What to do:
Find every line in the data below that contains the word "should", and copy each of those lines.

● ● ● ●

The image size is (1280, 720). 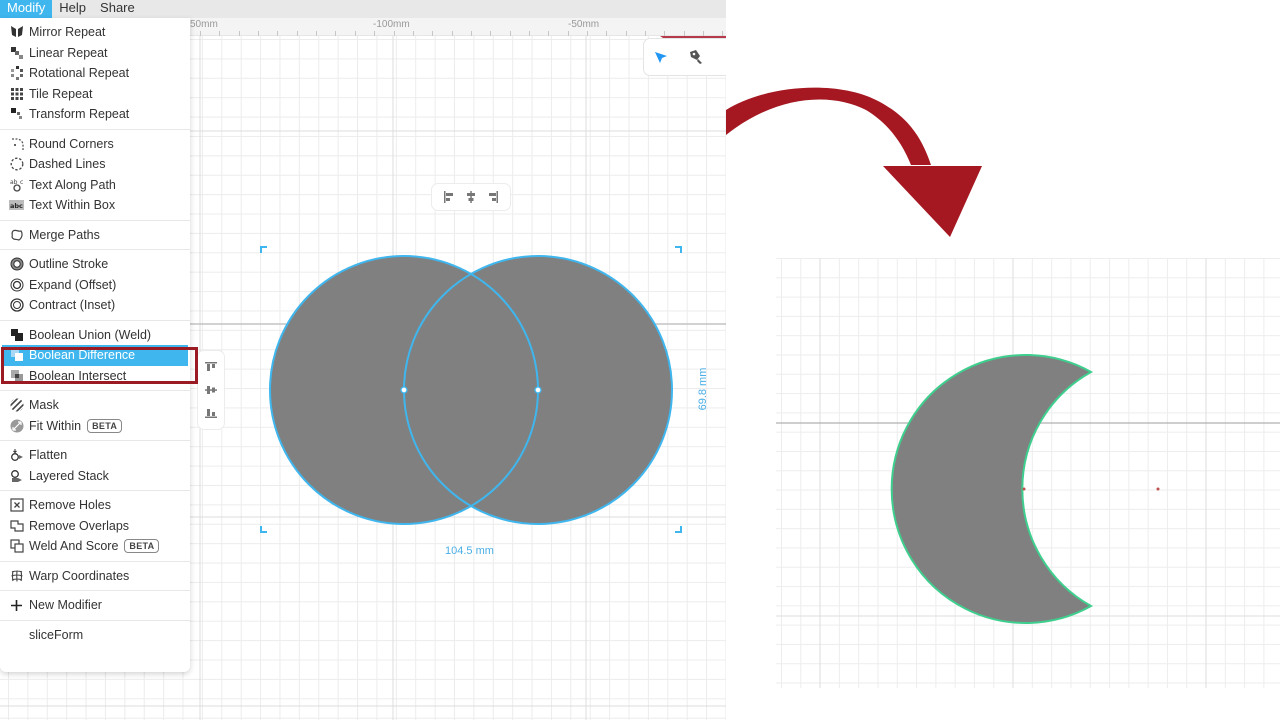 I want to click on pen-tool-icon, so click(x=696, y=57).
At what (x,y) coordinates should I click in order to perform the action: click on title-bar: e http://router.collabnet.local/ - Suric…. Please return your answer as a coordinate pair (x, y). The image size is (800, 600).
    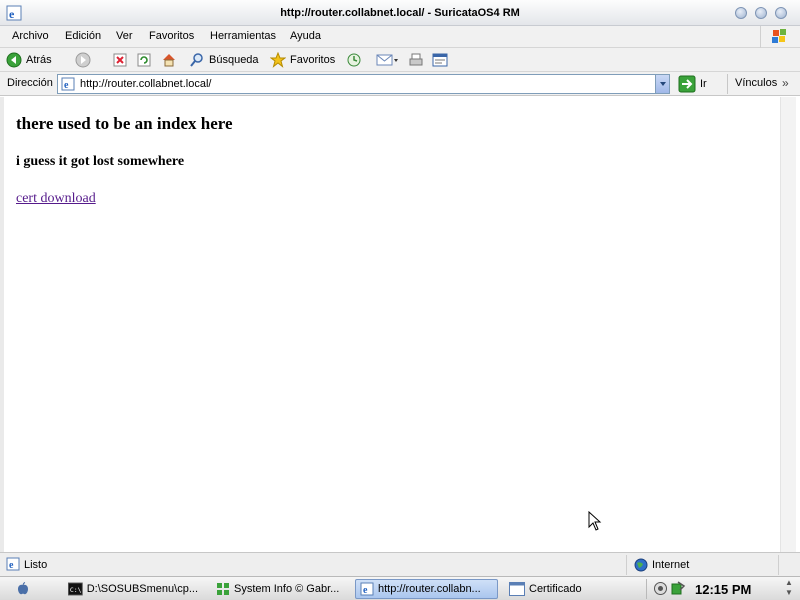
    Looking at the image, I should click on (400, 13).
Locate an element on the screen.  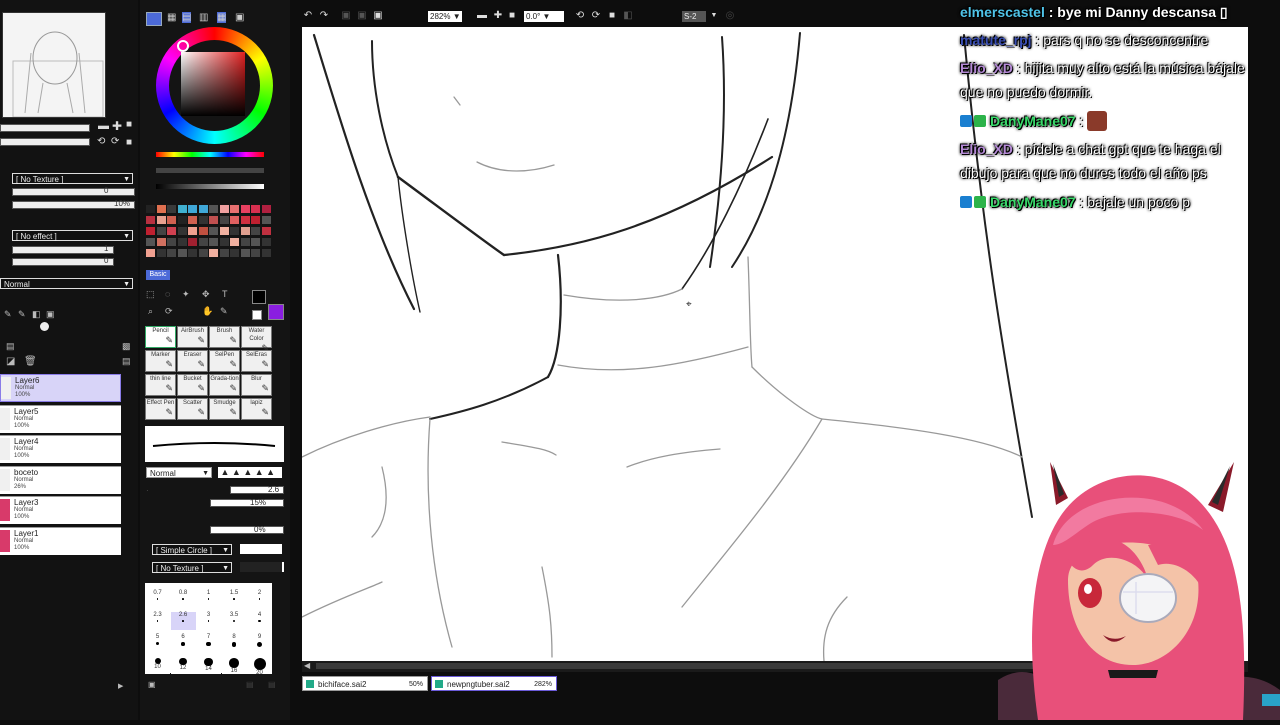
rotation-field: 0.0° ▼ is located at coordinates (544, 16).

● ● ● ●

Your response:
At what (x,y) coordinates should I click in order to perform the action: click on title-bar: e http://router.collabnet.local/ - Suric…. Please return your answer as a coordinate pair (x, y). The image size is (800, 600).
    Looking at the image, I should click on (400, 13).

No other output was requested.